OBJETIVO 1 - No artigo sobre a disputa no PSDB, em que restaurante Serra aparece na foto ao lado dos líderes do partido?
OBJETIVO 2 - Imprima as linhas dos registros começando no início deles e terminando na linha que contém "pyautogui.click(x=22, y=25)", com as duas pontas incluídas. Deixe as imagens de fora da resposta.

Título: O PSDB de calças curtas
Autor: Ivan Carvalho Finotti
Fonte: O Estado de São Paulo, 19/03/2006, Aliás, p. J4

Anunciada na terça, decisão por Alckmin como candidato expõe mudanças no partido

A direção do PSDB foi pega desprevenida. Esse é o resumo da análise que o cientista político Bolívar Lamounier faz a respeito do imbróglio que o partido viveu nos últimos tempos. Uma foto publicada há um mês virou a imagem da disputa entre José Serra e Geraldo Alckmin para ser o candidato do PSDB à Presidência da República.

Nela, Serra aparece no restaurante Massimo ao lado dos líderes Fernando Henrique Cardoso, Tasso Jereissati e Aécio Neves, depois de jantarem cordeiro com vinho. Geraldo Alckmin, que afirmou não ter sido convidado pelo quarteto e por isso não está na foto, naquele momento comia churrasco com chope em uma homenagem a um deputado.

Interpretação possível: enquanto os caciques jantavam num dos restaurantes mais chiques de São Paulo, Alckmin fazia seu trabalho de operário político, confraternizando em diretórios regionais e convencendo o baixo clero do PSDB a apoiá-lo. "Essa imagem tem uma conotação de elite que acho um pouco malévola. Agora, ela é correta no sentido de que a direção talvez tenha acreditado excessivamente numa decisão por consenso", admite o pensador Lamounier.

Primeiro diretor-presidente do Instituto de Estudos Econômicos, Sociais e Políticos de São Paulo (Idesp), um dos principais órgãos de pesquisa sociopolítica do Brasil, e doutor em Ciência Política pela Universidade da Califórnia, Bolívar Lamounier é autor de livros como Os Partidos e as Eleições no Brasil (em co-autoria com Fernando Henrique Cardoso, Paz e Terra, 1975) e Da Independência a Lula: Dois Séculos de Política Brasileira (Augurium Editora, 2005). Na quinta-feira, ele recebeu o Aliás em sua casa para a seguinte entrevista.

MATERIAL DO EXERCÍCIO -
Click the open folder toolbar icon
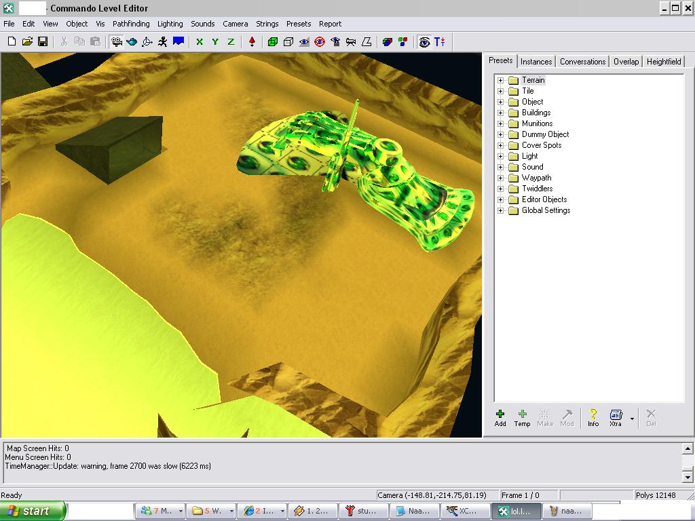The width and height of the screenshot is (695, 521). point(27,41)
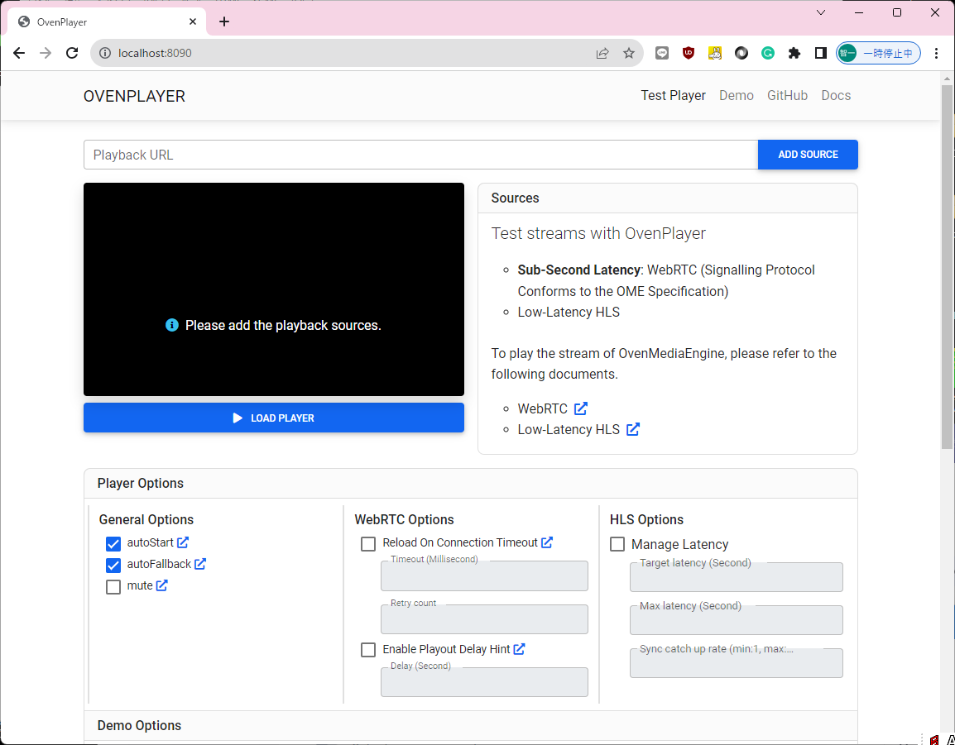Click the ADD SOURCE button
Viewport: 955px width, 745px height.
pyautogui.click(x=808, y=155)
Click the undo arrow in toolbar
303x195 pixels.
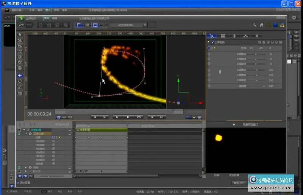pyautogui.click(x=22, y=25)
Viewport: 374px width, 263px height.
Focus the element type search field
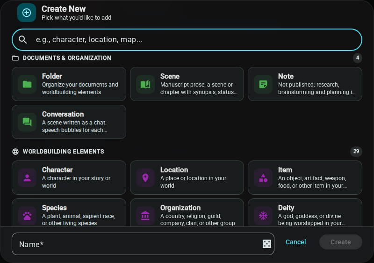(187, 40)
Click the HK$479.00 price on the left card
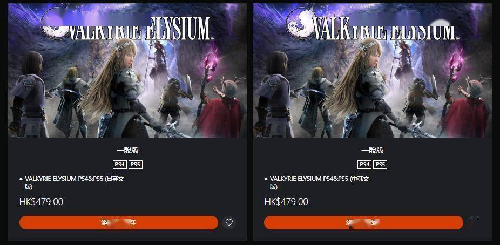 [x=41, y=202]
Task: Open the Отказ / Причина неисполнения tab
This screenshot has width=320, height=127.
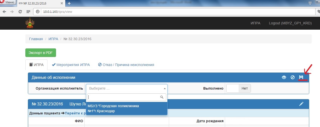Action: pyautogui.click(x=126, y=65)
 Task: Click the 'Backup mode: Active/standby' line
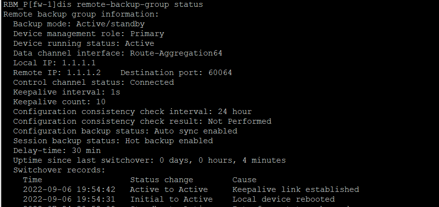click(78, 24)
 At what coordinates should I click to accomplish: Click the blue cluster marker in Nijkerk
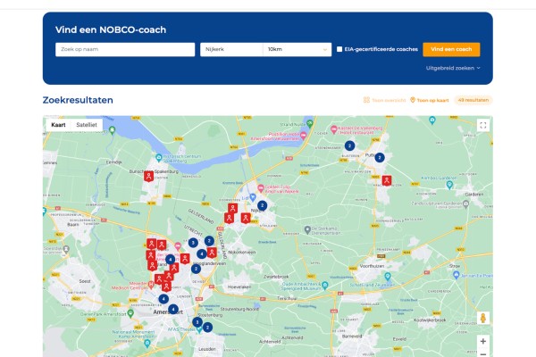(262, 205)
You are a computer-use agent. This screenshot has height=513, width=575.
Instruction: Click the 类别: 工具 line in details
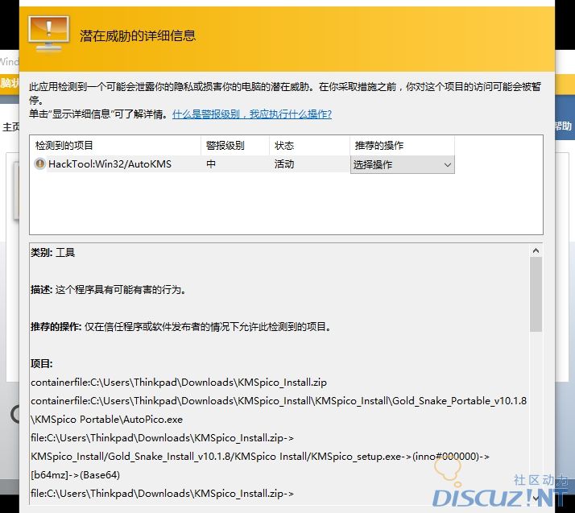(53, 253)
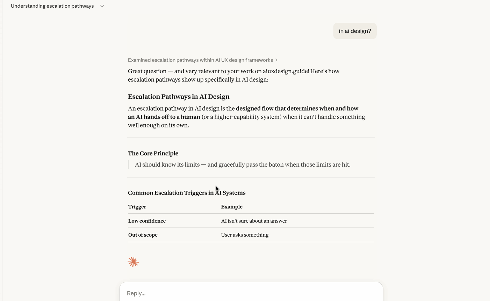The image size is (490, 301).
Task: Open the chat title dropdown chevron
Action: tap(102, 6)

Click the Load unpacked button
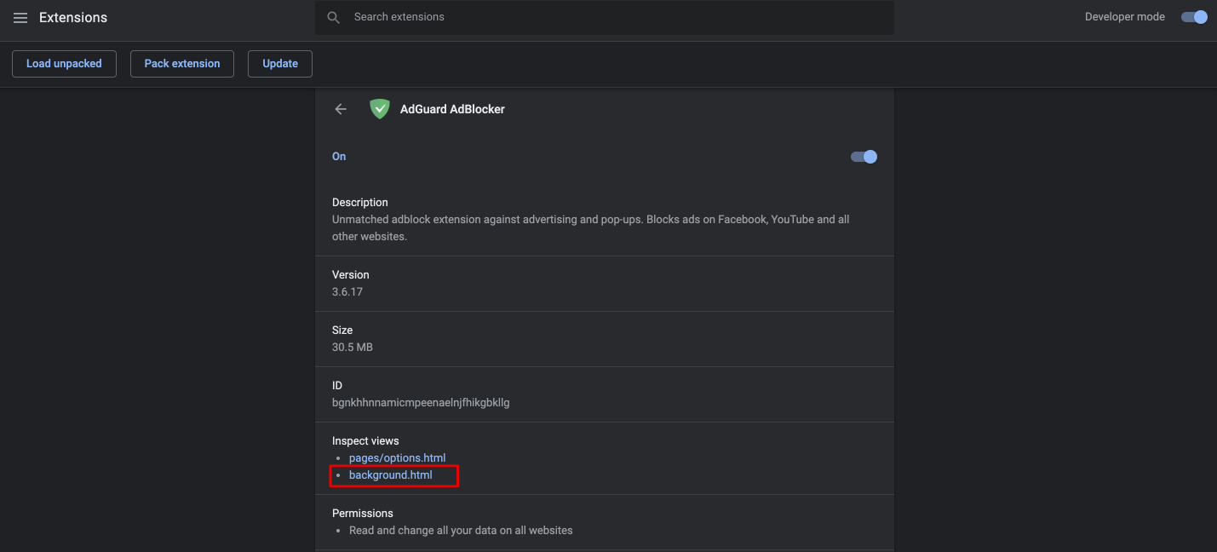click(x=64, y=63)
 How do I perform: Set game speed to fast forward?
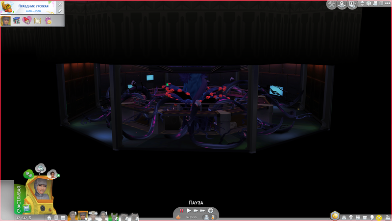[x=196, y=211]

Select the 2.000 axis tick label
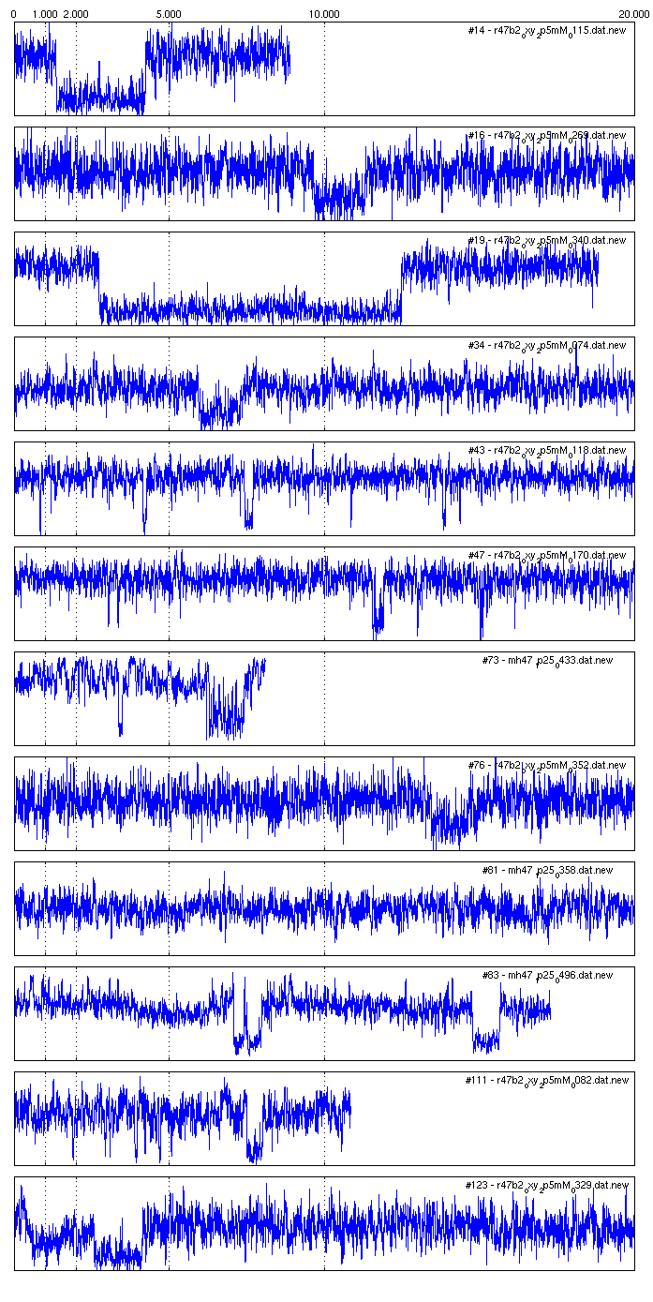[x=75, y=15]
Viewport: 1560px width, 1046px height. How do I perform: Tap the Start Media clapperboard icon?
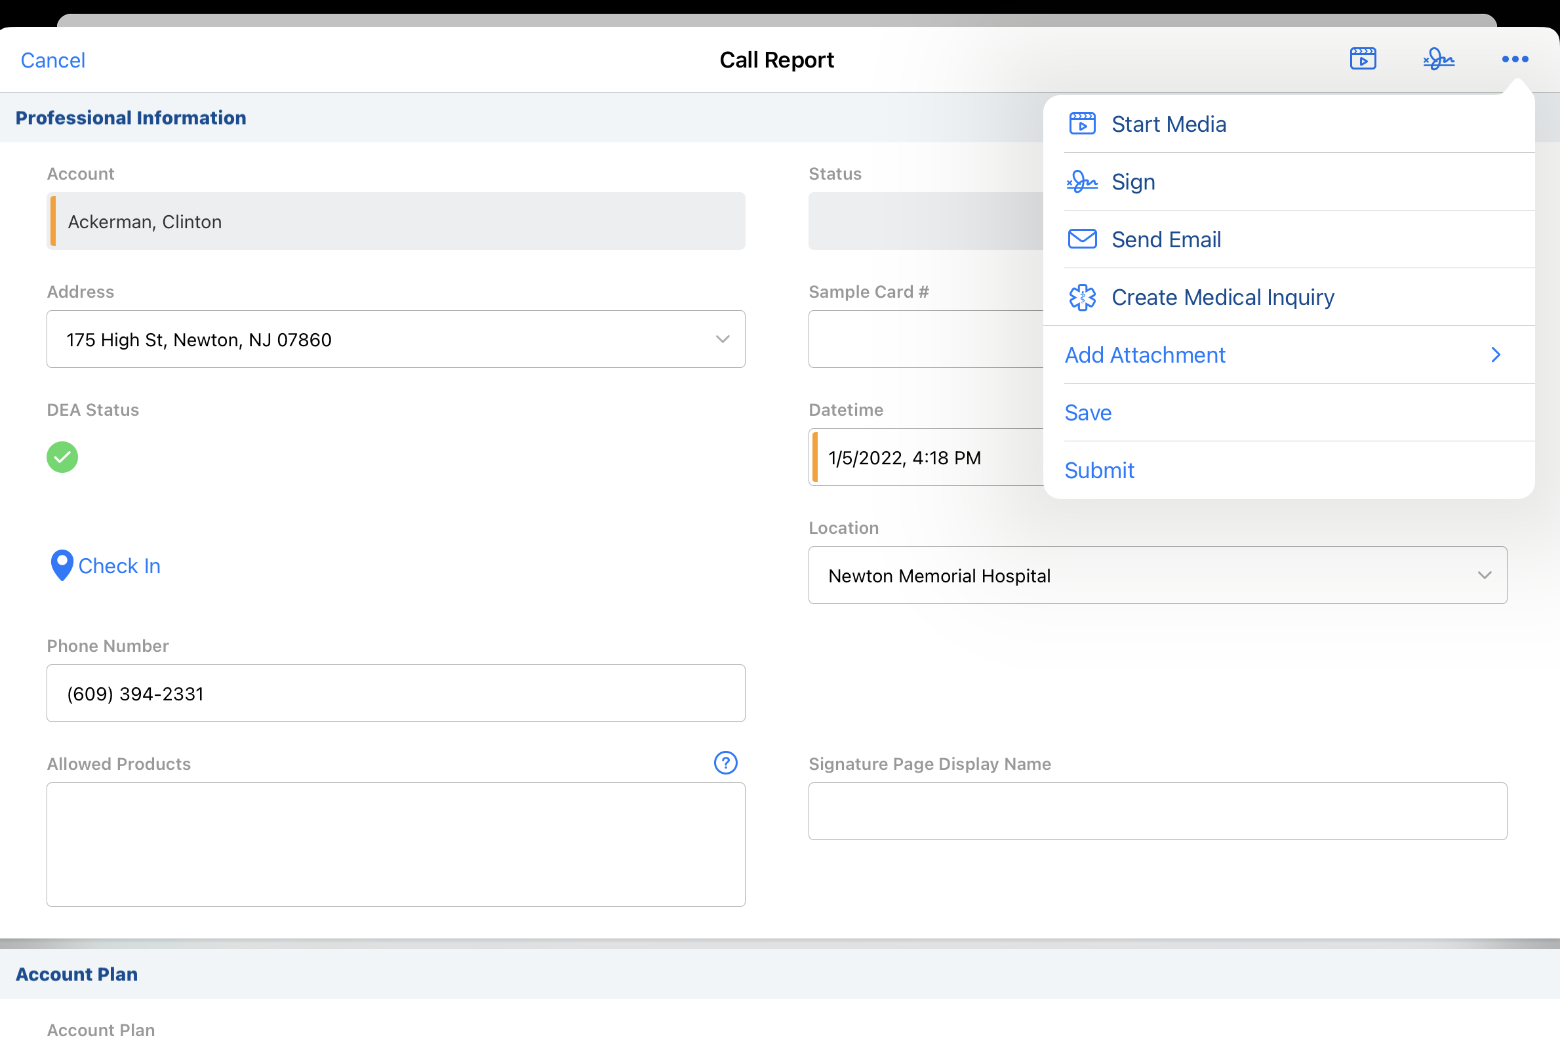pyautogui.click(x=1082, y=124)
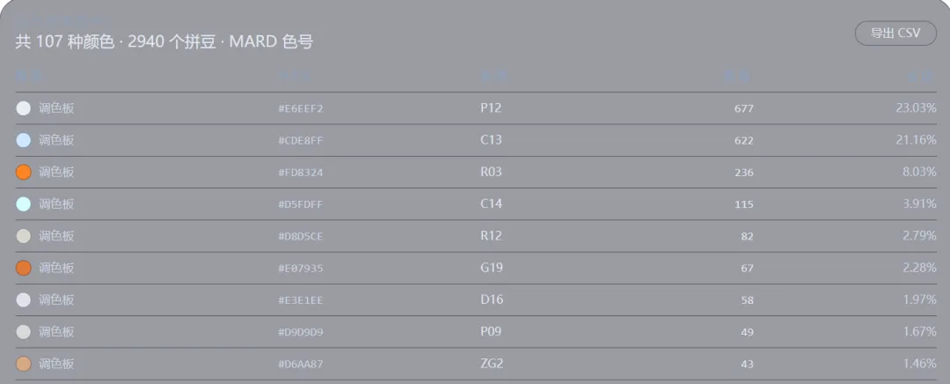Click the hex code #FD8324
Image resolution: width=950 pixels, height=384 pixels.
coord(301,173)
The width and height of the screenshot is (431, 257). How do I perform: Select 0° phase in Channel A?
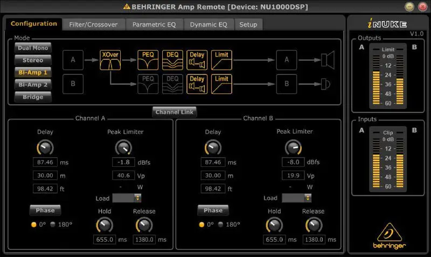click(x=34, y=224)
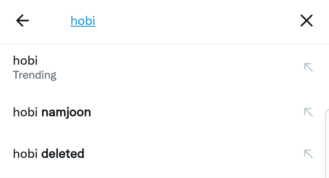Click 'hobi' in the 'hobi namjoon' row
This screenshot has height=178, width=329.
[25, 112]
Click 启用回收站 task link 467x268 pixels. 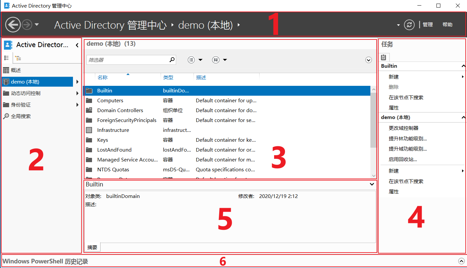tap(403, 159)
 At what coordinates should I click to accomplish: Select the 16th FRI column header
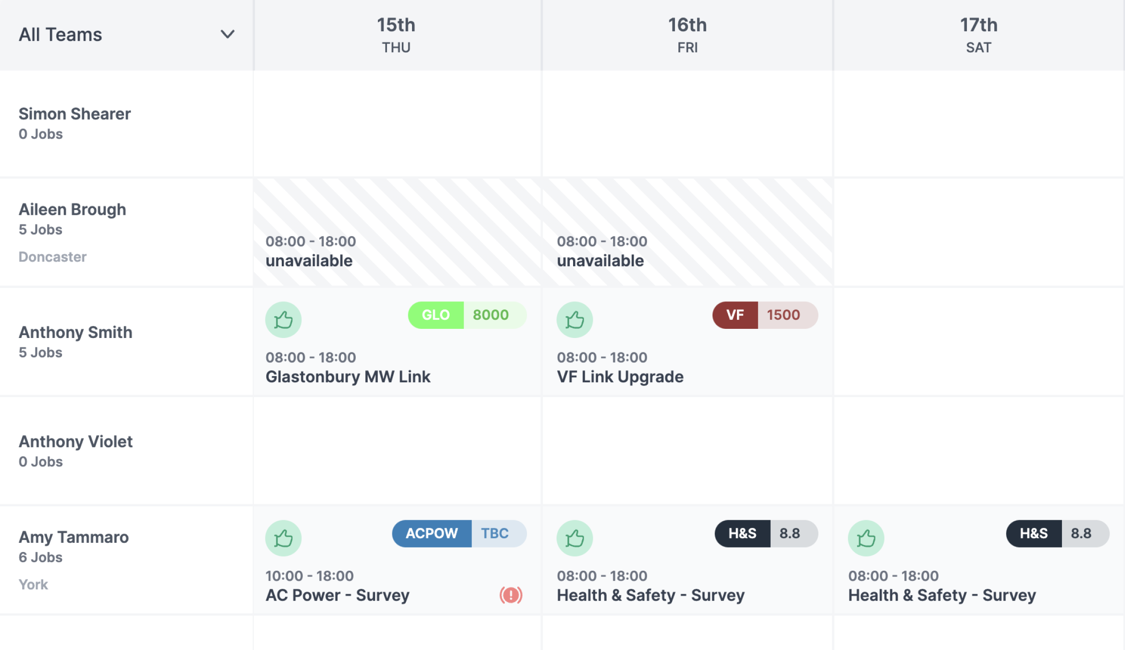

RESPOSTA DO EXERCÍCIO 1 - No restaurante Massimo.

RESPOSTA DO EXERCÍCIO 2 -
Click the open folder toolbar icon
The width and height of the screenshot is (695, 521). point(27,41)
Click the ADD SOURCE button
Viewport: 955px width, 745px height.
pyautogui.click(x=808, y=155)
Click the undo arrow in toolbar
303x195 pixels.
pyautogui.click(x=22, y=25)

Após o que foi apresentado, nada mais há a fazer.